=== Source document ===
********************

June 29, 2021

HOW GLENN SAVED MY LIFE

This is one of the few photos I have of me with my brother Glenn.  It was made the summer I was 10 and he was 30 in the front yard of our house on the hill. By this time he had come home from the Pacific, married Katie and was considering his future career. He’d been drafted before college was possible. Although he really wanted to be a doctor, he’d felt too old to go to college and medical school.  By the year after this photo, he would compromise by enrolling at the John A. Gupton School of Mortuary Science in Nashville.  

He was really crazy about me when I was born, and during the four years he was away in the Army, I loved getting his letters and gifts.  When he came home, we had to get reacquainted.  After he settled into the log house where he’d grown up, I enjoyed going to visit.  He liked to cook fancy meals for me and would let me help him in the kitchen. I liked to peruse his books and magazines, too.

********************

=== Records shown ===

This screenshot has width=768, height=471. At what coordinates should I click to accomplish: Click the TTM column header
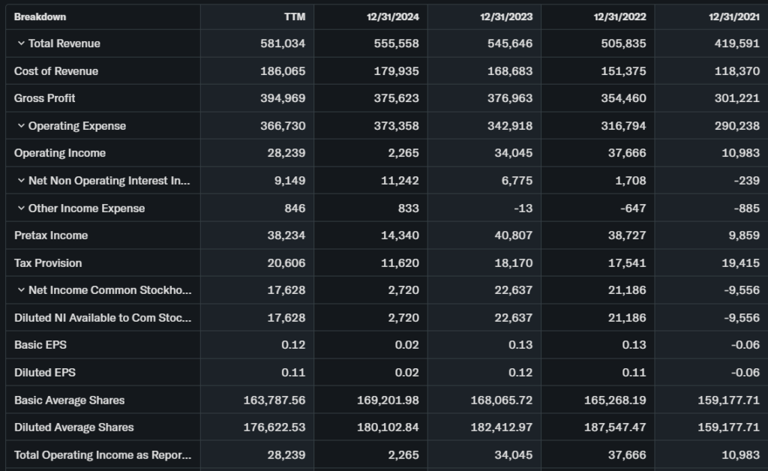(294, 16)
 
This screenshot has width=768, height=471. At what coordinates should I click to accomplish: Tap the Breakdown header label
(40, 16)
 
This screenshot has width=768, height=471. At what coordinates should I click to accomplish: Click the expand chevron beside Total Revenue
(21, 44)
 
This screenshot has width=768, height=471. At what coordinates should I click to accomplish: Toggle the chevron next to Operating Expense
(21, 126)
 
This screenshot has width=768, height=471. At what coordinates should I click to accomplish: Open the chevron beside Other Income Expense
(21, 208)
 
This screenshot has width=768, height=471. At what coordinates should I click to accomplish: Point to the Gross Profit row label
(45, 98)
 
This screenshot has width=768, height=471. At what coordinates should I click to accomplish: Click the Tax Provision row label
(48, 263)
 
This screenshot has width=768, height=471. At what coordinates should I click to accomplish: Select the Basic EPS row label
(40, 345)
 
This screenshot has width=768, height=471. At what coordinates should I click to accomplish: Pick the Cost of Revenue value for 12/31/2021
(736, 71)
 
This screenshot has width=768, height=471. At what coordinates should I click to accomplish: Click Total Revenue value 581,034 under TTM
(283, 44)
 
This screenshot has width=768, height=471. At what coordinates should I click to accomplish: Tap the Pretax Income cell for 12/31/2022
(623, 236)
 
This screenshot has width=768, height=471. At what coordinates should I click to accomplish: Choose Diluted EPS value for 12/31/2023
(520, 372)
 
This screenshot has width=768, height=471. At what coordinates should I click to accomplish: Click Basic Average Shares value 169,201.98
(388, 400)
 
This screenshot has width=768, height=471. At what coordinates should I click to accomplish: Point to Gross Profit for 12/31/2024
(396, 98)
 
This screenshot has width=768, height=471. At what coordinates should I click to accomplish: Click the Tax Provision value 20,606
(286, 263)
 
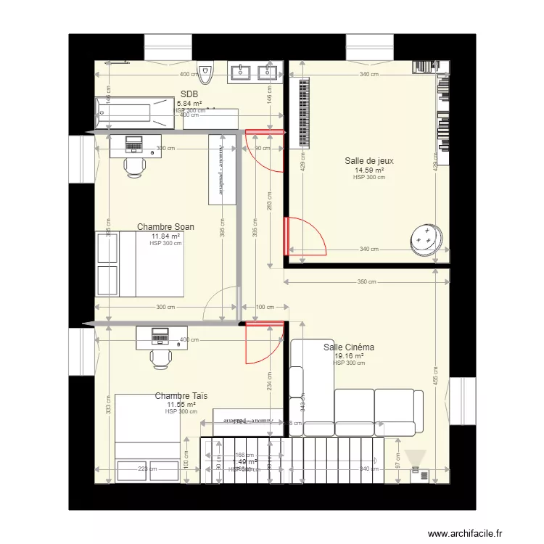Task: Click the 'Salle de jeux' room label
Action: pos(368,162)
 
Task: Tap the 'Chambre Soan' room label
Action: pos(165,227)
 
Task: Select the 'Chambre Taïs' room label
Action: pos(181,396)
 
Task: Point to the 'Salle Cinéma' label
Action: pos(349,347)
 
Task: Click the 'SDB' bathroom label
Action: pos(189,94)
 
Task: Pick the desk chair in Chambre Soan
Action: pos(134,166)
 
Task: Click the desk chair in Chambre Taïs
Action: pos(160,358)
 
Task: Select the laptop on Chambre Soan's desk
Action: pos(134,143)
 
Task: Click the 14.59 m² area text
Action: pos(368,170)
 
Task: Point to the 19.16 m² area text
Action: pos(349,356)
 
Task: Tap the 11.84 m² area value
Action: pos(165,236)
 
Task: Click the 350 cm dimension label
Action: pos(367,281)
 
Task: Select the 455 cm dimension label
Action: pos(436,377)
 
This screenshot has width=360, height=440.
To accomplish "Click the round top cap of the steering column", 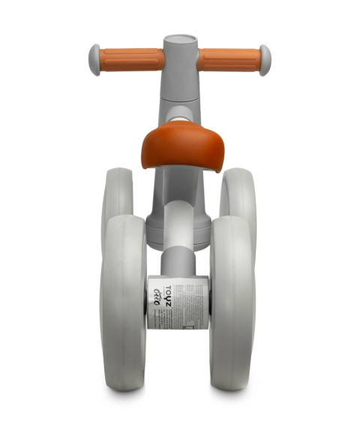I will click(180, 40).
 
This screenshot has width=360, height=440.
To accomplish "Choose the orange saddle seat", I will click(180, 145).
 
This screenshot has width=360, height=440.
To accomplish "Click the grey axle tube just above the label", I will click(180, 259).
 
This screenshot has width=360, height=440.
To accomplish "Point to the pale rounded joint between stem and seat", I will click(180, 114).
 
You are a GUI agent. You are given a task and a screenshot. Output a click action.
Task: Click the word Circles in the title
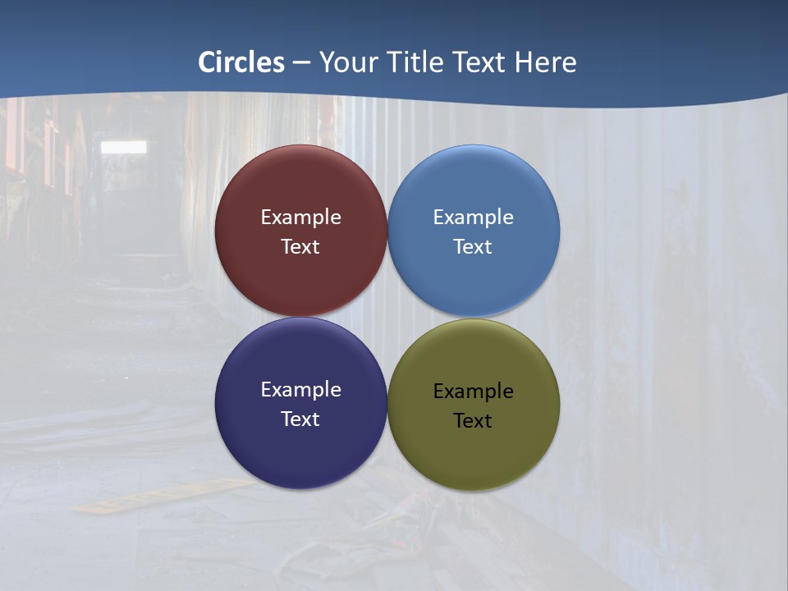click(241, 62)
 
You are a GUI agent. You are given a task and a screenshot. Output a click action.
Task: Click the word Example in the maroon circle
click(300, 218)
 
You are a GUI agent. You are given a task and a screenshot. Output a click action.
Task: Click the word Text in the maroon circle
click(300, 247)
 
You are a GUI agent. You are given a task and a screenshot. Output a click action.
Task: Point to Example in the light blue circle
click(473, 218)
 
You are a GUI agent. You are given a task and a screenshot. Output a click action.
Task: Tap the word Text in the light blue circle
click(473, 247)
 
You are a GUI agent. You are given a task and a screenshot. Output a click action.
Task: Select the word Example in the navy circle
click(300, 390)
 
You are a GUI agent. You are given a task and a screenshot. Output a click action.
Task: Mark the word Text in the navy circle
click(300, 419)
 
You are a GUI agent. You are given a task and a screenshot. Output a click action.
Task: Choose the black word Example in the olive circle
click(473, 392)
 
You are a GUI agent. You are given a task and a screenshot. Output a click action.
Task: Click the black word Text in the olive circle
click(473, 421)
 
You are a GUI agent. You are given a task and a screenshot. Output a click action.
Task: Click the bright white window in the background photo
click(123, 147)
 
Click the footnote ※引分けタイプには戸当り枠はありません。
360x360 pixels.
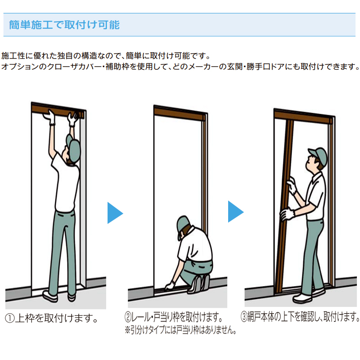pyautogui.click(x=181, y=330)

********************

=== What you will do ===
(a) In the memoir about Glenn, what school did he enroll in the year after the photo was made?
(b) Rewrite the part of the Glenn memoir from "This is one" up to and including "Science in Nashville.", putting "settle" in place of "compromise".

=== Answers to the tasks ===
(a) The John A. Gupton School of Mortuary Science in Nashville.

(b)
This is one of the few photos I have of me with my brother Glenn.  It was made the summer I was 10 and he was 30 in the front yard of our house on the hill. By this time he had come home from the Pacific, married Katie and was considering his future career. He’d been drafted before college was possible. Although he really wanted to be a doctor, he’d felt too old to go to college and medical school.  By the year after this photo, he would settle by enrolling at the John A. Gupton School of Mortuary Science in Nashville.